El 17 de marzo, unos días antes de que el gobierno decretara la cuarentena, Mirna recibió un correo de la Cancillería colombiana donde le anunciaban que los salvoconductos de refugiados para su familia estaban en trámite. Pero la pandemia congeló muchas diligencias, incluida esta. Las abogadas de la Clínica Jurídica introdujeron el 27 de abril una acción de tutela ante el juzgado 61 civil municipal por la violación del derecho a la salud, la vida y la seguridad social de Dylan.
En la tutela, Mirna argumentó que su familia no podía afiliarse al sistema de salud mientras los salvoconductos no fueran expedidos. Pero eso, argumentó, no debía privarlos de sus derechos fundamentales. La acción pretende dos medidas concretas: que atiendan la enfermedad cardiaca del niño y que lo afilien al Régimen Subsidiado de Salud. Un fallo a su favor sentaría un precedente y abriría una puerta para muchos otros migrantes que viven en Colombia sin atención médica.
Mientras la justicia decide, el chico sigue delicado.
—Ahora está mejor, pero estuvo muy mal después de las fiebres aquellas —dice Mirna. Ella, repostera de oficio, en los últimos dos años ha trabajado como mesera y limpiando apartamentos. Justo antes de que empezara la cuarentena, Mirna y su familia se habían mudado cerca de la Fundación Cardioinfantil. Una ubicación conveniente, siempre que a Dylan lo reciban en ese hospital si algún día lo necesita.
Mirna no tiene mayores esperanzas con la tutela, porque hasta ahora esa acción no ha conseguido que su hijo reciba la atención que necesita. Ella entiende que esa condición cardiaca no tiene cura, pero sabe que un tratamiento le puede garantizar una vida mejor. Justo lo que buscaba cuando dejó Venezuela.
El paso que comunica las dos naciones por Cúcuta y Arauca seguirá viendo oscilar el flujo de viajeros.
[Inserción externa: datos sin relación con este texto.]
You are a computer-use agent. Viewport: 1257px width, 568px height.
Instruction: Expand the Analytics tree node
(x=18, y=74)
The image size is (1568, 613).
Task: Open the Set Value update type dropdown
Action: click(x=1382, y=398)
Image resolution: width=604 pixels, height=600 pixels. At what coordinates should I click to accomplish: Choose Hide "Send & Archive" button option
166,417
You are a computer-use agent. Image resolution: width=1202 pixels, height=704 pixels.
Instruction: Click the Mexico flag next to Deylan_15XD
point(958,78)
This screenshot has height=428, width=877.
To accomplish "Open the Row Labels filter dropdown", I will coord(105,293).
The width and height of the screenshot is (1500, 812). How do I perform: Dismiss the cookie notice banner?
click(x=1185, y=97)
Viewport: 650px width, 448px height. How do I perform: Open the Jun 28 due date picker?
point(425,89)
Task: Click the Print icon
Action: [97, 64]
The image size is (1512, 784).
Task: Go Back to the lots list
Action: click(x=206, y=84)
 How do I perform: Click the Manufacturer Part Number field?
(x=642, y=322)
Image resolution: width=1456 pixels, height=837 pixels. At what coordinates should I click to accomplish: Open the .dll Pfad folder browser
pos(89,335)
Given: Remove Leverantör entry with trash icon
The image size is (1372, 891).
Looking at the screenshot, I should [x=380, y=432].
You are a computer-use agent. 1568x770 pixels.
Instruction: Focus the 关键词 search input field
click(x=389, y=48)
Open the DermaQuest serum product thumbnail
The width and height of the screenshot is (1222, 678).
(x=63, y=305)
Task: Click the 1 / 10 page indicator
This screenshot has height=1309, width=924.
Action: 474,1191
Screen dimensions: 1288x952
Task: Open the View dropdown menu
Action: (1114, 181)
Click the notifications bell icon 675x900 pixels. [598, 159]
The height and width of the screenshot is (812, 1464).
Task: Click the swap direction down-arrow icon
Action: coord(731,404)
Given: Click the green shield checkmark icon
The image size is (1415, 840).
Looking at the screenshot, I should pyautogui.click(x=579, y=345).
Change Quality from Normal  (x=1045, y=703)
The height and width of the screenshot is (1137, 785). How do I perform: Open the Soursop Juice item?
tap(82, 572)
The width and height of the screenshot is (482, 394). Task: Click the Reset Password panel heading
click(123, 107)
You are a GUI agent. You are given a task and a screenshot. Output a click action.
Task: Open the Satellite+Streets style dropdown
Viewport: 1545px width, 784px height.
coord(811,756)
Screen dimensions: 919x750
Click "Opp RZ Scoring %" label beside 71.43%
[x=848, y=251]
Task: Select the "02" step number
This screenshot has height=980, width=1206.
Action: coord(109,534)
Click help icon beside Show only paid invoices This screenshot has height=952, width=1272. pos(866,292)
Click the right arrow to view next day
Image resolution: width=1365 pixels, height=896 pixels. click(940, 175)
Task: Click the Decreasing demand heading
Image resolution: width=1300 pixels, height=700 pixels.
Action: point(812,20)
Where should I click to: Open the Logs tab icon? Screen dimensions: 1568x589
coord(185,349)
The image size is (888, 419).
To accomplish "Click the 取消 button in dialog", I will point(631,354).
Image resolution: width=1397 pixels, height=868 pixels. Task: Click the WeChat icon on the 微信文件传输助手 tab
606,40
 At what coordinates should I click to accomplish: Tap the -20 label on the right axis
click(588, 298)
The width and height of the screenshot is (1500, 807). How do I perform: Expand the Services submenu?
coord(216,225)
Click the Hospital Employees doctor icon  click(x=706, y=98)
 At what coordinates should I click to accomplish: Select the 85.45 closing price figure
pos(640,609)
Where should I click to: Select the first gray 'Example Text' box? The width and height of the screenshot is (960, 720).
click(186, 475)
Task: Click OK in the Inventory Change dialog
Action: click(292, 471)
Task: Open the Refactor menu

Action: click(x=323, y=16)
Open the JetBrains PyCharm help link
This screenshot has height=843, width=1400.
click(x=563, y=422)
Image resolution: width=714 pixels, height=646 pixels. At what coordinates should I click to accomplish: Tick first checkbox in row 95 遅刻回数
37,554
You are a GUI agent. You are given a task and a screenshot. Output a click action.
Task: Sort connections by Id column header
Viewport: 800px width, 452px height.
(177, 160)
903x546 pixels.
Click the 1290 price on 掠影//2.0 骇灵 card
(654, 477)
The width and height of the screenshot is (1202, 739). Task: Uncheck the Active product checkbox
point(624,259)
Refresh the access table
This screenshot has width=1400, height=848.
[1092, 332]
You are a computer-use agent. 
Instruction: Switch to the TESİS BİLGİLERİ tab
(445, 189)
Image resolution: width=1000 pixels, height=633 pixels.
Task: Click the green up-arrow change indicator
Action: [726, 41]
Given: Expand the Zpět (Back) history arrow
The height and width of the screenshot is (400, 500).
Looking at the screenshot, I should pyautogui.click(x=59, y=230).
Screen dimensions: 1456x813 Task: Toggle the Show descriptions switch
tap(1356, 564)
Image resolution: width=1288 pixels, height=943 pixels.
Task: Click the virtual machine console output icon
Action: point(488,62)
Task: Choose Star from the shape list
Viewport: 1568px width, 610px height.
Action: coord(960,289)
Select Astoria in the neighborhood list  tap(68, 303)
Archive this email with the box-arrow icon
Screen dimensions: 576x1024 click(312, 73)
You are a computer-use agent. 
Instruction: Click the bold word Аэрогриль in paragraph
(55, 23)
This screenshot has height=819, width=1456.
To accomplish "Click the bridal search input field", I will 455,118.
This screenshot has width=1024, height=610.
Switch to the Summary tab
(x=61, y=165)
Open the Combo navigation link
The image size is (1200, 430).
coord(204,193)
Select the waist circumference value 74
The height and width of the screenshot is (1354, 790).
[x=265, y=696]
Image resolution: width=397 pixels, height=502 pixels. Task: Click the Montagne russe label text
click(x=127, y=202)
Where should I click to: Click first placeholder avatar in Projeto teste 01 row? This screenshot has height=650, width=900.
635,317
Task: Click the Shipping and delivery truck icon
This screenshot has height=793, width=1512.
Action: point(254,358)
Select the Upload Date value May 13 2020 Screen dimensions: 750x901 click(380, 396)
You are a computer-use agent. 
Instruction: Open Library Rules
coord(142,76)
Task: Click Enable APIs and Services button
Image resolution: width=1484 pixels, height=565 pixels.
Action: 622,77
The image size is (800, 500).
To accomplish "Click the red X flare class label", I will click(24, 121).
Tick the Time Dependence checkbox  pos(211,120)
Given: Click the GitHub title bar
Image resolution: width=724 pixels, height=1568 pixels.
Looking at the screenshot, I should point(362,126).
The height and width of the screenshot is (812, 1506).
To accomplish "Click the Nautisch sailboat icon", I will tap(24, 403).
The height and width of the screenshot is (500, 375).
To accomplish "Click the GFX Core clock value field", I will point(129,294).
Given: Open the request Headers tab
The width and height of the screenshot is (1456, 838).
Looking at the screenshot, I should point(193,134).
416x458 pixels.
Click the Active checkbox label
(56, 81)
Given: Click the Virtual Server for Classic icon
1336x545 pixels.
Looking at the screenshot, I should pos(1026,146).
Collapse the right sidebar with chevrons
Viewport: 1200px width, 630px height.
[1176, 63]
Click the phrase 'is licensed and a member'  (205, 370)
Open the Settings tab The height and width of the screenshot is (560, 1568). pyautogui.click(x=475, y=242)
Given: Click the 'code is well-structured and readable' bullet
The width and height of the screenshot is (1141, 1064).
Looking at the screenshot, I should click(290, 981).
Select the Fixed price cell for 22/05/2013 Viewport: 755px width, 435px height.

El Observatorio Venezolano de Migración, una iniciativa de la Universidad Católica Andrés Bello, realizó una encuesta entre migrantes radicados en Perú, Colombia, Ecuador y Chile para evaluar el impacto de la pandemia. El 42 por ciento declaró que había perdido su empleo. Nueve de cada diez dijeron que sus ingresos habían bajado durante la cuarentena.
Esta crisis súbita afecta a los emigrados, pero también agrava la situación de sus familias en Venezuela, pues en gran medida dependen de las remesas que solían enviarles desde afuera. El Banco Mundial calcula una caída del 20 por ciento en los envíos de dinero este año, la mayor de la historia reciente.
Frente a este panorama de desprotección internacional —excluidos por distintos Estados, repelidos aquí y allá— es fácil prever un deterioro prolongado en las condiciones de vida de los migrantes. Urge asignar responsabilidades institucionales, ejercer un enfoque de derechos humanos y no uno punitivo en el tratamiento de estas personas. De lo contrario, los efectos permanecerán mucho tiempo después de superada la pandemia. El virus, de momento, solo ha atizado la fiebre. Y ha puesto en evidencia la gravedad de un diagnóstico cuyo tratamiento seguimos esperando.